● **Text section**
--- --- ---

A StumbleUpon-style Wikipedia explorer
Wiki Stumble, part 1 / lightning Rails app #2
December 16, 2021 · Felipe Vogel ·Occasionally I get the urge to read Wikipedia. Not on a particular topic, just… whatever is out there. But how can a person explore Wikipedia? Here are some existing approaches:
- Most popular articles in each category. But many of the top articles are about common knowledge, and they don’t change much over time, so this isn’t a great way to browse.
- The “unusual articles” list. It’s a fun list, but eventually you reach the end of it.
- Featured articles and good articles are also good lists, though a bit overwhelming. An easier approach is a random featured article or a random good article.
- Wikipedia:Explore links to several topic-based lists.
- The “Random page in category” tool. But its usefulness is limited because of how chaotic Wikipedia’s categories are. (More on that below.)
- A world map showing geographically-placed articles.
What I really wanted, though, was a way to get personalized recommendations of articles, like StumbleUpon but for Wikipedia. That way I could avoid some of the hit-or-miss results of browsing random articles, and I wouldn’t have to wade through topic lists either.
So I’ve built Wiki Stumble, a little app that suggests Wikipedia articles based on user-selected categories and also based on the user’s reaction (thumbs up or down) to previous recommendations.
This is my second “lightning app” this month, so named because I’m making them in the spare hours of a day or two each. In the end I’ll choose one or two to continue expanding while I learn better Rails testing skills. These lightning apps are simple and intentionally leave out a lot of features, but I’m still trying to do something new in each one.
New things I did in this app
- Used the Wikipedia APIs.
- Wrote more tests this time around, again using RSpec. (I’ve mostly used Minitest until recently.) I wrote most of my tests toward the end, because for this app I wasn’t sure how I would implement the main feature and how it could be tested, until I actually tried building it (more on that below). Still, I have plently of tests now, and I did manage to sneak in some TDD for improvements toward the end.
- Gave Bootstrap another chance. I’ve avoided it in recent projects, but I wanted to try it again; after all, I already know my around Bootstrap, so the learning curve would not be an issue. After I installed a Bootstrap theme for a slightly less generic look, I tackled one of Bootstrap’s big deficiencies: the lack of a dark mode. I followed this guide, but in the end I abandoned the effort because it was giving me too many problems. Someday when Bootstrap finally includes a built-in dark mode, I might use it in a personal project. For now, I chose PaperCSS again.
The technical challenge
Unlike my first lightning app, which was nothing more than a simple interface to an API, this second app posed a real challenge: how to retrieve Wikipedia articles based on category preferences? You’d think it would be straightforward, just a matter of an API call to get a random article within a set of given categories. But it is not so simple, for two reasons.

--- --- ---

Please extend the Wiki Stumble post above, starting right after its final sentence and keeping its voice.

--- --- ---

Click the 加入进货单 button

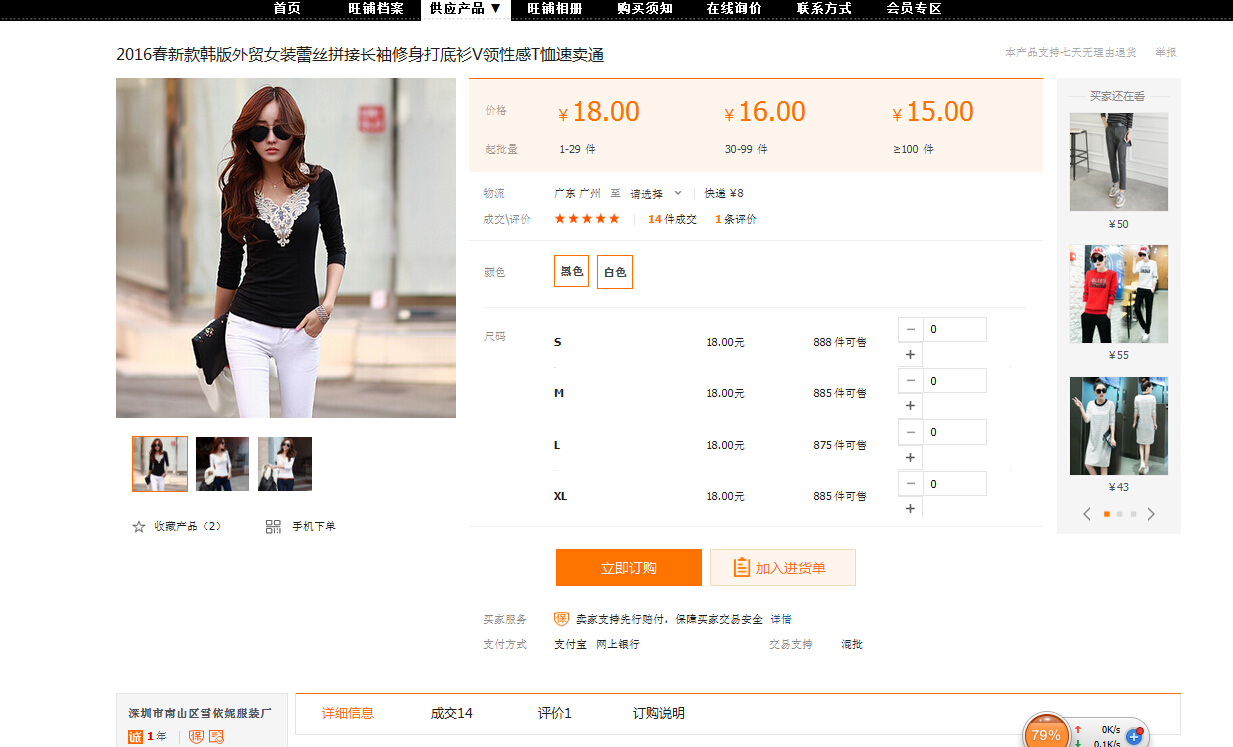(x=782, y=568)
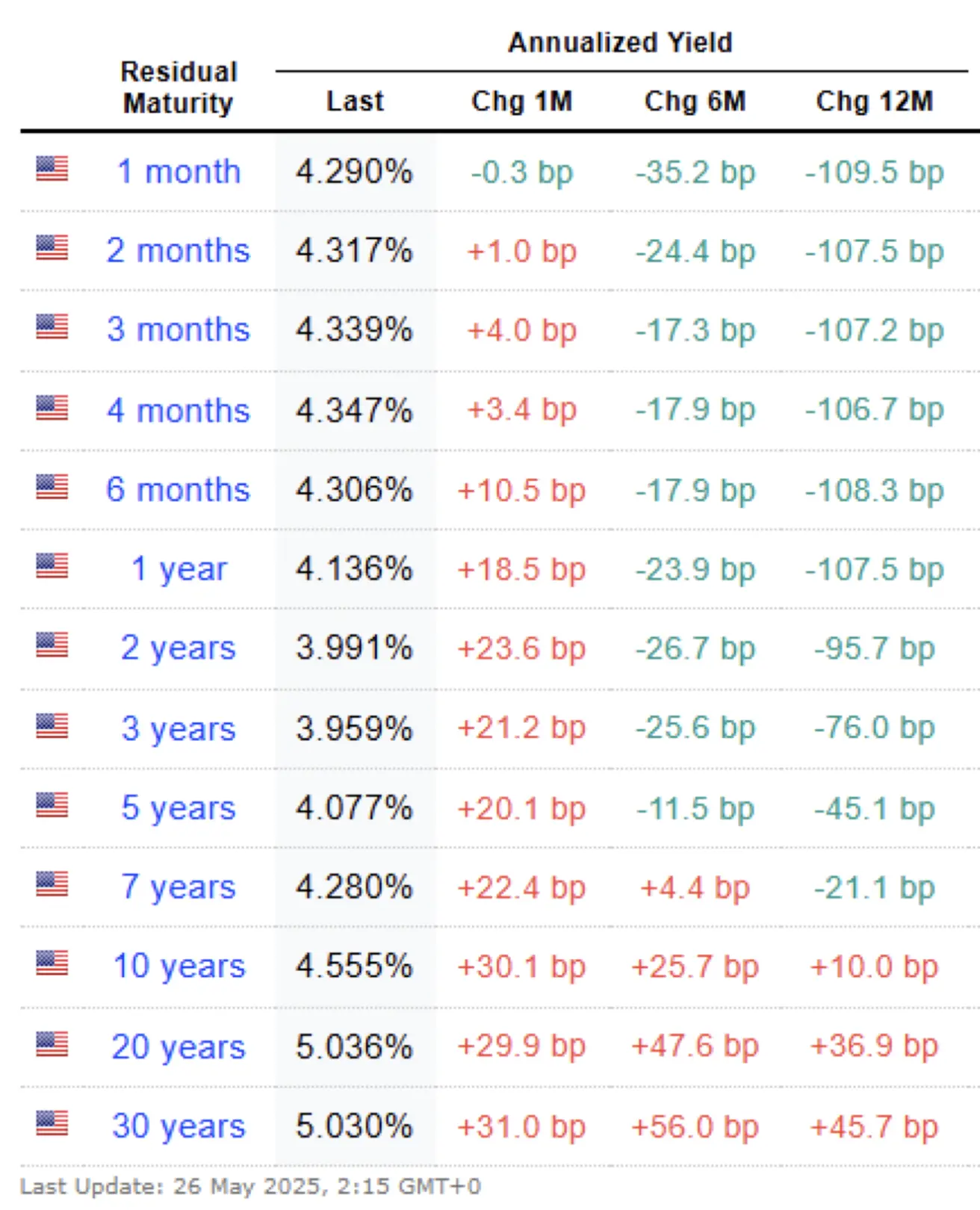Select the 2 years maturity link
This screenshot has height=1210, width=980.
click(179, 648)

--- --- ---

● **Response to this exercise**
First, the Wikipedia API has endpoints for retrieving a specific page and a random page, but nothing in between. The random page in category tool fills the gap somewhat, but it is slower than the API. There is an API endpoint for getting an article’s categories (e.g. https://en.wikipedia.org/w/api.php?format=json&action=query&prop=categories&titles=Chartwell&clshow=!hidden&cllimit=100
), which might have been useful, except there’s the other problem…
Wikipedia’s categories are a mess. An article’s categories are usually very specific and therefore useless, and the only way to get more general categories for an article is to traverse the category graph upward. But since the graph is not a tree or even a DAG, you would need to come up with a complicated and time-consuming algorithm to do this. Here’s someone’s valiant attempt at traversing the graph. No, thanks.
The surprising answer to this conundrum was not far away—just below that same StackOverflow answer, in fact. Evidently, Wikimedia uses AI to analyze each article and guess at its general categories, using a different taxonomy than Wikipedia’s categories. These category predictions are conveniently accessible via an API, and they are a crucial part of how Wiki Stumble works. When the user presses “Next article”, here’s what the app does:
- Get several random articles over the Wikipedia REST API. The exact number of requested articles varies, depending on whether the app finds a good match soon or not. (Also, if the user has chosen to see only Good or Featured articles, then the app takes the extra step of getting article URLs using the “random page in category” tool.)
- Get these articles’ category predictions via the ORES API.
- Choose a best match by comparing each article’s predicted categories to the user’s category preferences, which the user has previously expressed either by choosing some starter categories, or by giving feedback (thumbs up or down) to previously recommended articles, or both.
- Show the best-matching article to the user.
- If the user gives a thumbs up or down to the article, then adjust the user’s category preferences with a +1 or -1 to the article’s predicted categories.
This is a lot of back-and-forth using several APIs, but still the app is reasonably fast, and certainly a lot faster than using the “random page” links, with their frequent duds that you’re not interested in.
The verdict: will I continue work on this app?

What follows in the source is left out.